Just to correct you: The X-Men did not save Marvel comics in that era of junk bond financing, etc. The situation was far more complicated than that and was covered in a book some years back. I've read some of the details on that era. What really saved them is during that crisis is someone rescued Marvel from bankruptcy and that was Ike Perlmutter (who is still on the board today) and Avi Arad. Another thing they did was to sell some of the titles they thought would be the most valuable to the film industry. So they picked ones that they thought would be the most valuable like Fantastic Four, Spider-Man, X-Men, Daredevil, Hulk, etc. You should read the book, Marvel: The Untold Story for the details. It's very interesting. But to say the X-Men alone pulled them out of bankruptcy is false. They were going under for different reasons that go back to the time when they were owned by Ron Perelman and the whole junk bond era on Wall Street.
This article goes over it pretty well. It was an era of speculation and some fans were buying multiple copies of the same comic on the speculation that they could sell some on the secondary market and make lots of money. It's still going on today with variant covers. Look at the big number that some #1 titles get with variants. Now tell me how many of those continue with that same number in the following months when there are no variants. They are speculating on making money of the uniqueness of the covers and even that is fairly risky IMO.
As for those X-Men sales you mention, it's widely known that in that speculator era of comic books, a lot of readers were buying multiple copies of issues. When that bubble burst, it lend to the dire financial situation Marvel and the comics industry in general found themselves in. As noted in the article, by 1993 sales tumbled by 70 percent and it put some retailers out of business and Marvel as a company was endangered, as I described above.
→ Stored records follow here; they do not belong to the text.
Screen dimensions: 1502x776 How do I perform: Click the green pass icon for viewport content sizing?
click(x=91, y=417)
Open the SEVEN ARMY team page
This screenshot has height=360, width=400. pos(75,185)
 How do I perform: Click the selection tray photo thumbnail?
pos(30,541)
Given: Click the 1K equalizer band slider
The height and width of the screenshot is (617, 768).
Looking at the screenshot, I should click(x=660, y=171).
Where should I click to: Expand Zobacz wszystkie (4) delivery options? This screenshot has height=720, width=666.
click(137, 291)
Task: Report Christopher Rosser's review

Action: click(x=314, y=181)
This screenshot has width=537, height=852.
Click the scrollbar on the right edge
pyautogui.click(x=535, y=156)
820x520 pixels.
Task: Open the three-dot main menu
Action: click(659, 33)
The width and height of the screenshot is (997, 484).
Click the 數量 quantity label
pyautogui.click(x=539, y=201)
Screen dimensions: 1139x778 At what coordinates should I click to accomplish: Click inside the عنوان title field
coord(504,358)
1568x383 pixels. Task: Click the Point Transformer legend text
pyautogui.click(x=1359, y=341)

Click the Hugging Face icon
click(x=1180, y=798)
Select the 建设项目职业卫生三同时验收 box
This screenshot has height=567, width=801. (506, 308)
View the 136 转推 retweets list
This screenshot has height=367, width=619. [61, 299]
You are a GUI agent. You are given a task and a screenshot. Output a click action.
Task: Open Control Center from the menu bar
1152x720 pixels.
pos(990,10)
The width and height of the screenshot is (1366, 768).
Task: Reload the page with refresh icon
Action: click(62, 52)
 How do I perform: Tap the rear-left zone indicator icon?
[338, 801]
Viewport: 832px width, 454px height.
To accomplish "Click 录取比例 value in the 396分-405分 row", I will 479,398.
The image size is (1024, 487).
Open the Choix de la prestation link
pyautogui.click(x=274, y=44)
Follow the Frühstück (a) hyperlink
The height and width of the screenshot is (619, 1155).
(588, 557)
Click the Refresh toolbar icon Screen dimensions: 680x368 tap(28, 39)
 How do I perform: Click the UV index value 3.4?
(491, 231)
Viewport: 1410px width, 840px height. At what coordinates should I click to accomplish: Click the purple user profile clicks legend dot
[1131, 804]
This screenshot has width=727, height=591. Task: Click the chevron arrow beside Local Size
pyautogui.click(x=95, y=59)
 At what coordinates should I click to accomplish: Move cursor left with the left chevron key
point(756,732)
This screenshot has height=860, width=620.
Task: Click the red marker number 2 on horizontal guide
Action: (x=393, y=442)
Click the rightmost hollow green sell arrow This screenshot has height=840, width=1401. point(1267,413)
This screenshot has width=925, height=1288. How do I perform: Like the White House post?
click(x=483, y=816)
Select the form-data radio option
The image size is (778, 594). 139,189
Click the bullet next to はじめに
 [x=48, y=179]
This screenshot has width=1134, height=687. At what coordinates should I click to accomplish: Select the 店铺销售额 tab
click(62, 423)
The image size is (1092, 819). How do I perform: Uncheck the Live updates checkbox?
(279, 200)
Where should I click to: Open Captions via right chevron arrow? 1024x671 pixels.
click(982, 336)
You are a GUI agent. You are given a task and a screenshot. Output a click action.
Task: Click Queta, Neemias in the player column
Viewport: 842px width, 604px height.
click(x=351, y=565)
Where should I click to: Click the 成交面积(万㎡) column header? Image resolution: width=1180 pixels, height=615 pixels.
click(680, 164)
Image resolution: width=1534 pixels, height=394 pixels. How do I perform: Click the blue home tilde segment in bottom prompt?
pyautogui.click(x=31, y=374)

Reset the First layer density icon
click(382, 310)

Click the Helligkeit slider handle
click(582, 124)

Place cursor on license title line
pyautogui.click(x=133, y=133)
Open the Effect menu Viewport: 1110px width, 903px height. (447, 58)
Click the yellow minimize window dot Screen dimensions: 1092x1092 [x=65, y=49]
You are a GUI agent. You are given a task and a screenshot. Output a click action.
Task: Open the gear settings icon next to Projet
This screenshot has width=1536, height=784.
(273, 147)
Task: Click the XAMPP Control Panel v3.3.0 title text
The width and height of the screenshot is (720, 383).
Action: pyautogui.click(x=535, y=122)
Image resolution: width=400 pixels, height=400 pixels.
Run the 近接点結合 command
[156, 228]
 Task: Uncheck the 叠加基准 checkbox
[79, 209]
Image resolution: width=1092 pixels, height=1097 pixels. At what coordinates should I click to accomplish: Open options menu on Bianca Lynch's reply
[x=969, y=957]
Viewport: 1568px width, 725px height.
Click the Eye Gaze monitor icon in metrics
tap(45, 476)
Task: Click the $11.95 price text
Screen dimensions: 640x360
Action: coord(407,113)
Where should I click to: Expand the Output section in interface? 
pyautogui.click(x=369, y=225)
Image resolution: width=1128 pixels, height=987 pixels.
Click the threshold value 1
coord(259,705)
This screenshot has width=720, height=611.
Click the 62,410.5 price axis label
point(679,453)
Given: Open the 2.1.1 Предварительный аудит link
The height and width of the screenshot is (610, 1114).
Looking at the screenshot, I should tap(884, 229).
As for moneymakers, I think it likely that you may want to remember a lot of the success that Todd McFarlane had with Spider-Man, which enabled him to leave Marvel. I think when you look at the macro version of things, going back to the 1960s, Spider-Man has been their gold mine. Syndicated newspaper column that has been going on for decades, successful cartoons, merchandising of toys, apparel, etc. Claremont has not found much success outside of his Marvel stuff. His X-Men run is one of the most popular but sales were juiced up by the speculator era of comic book sales of the 1990s. So there is no direct correlation between sales and actual number of readers.
And you are right that the relationships of Reed/Victor and Charles/Eric (or whatever his real name is) are different. But the point is that Claremont added a prior relationship much, much later that was never indicated before. We get a Reed/Victor connection right off the bat in FF #5.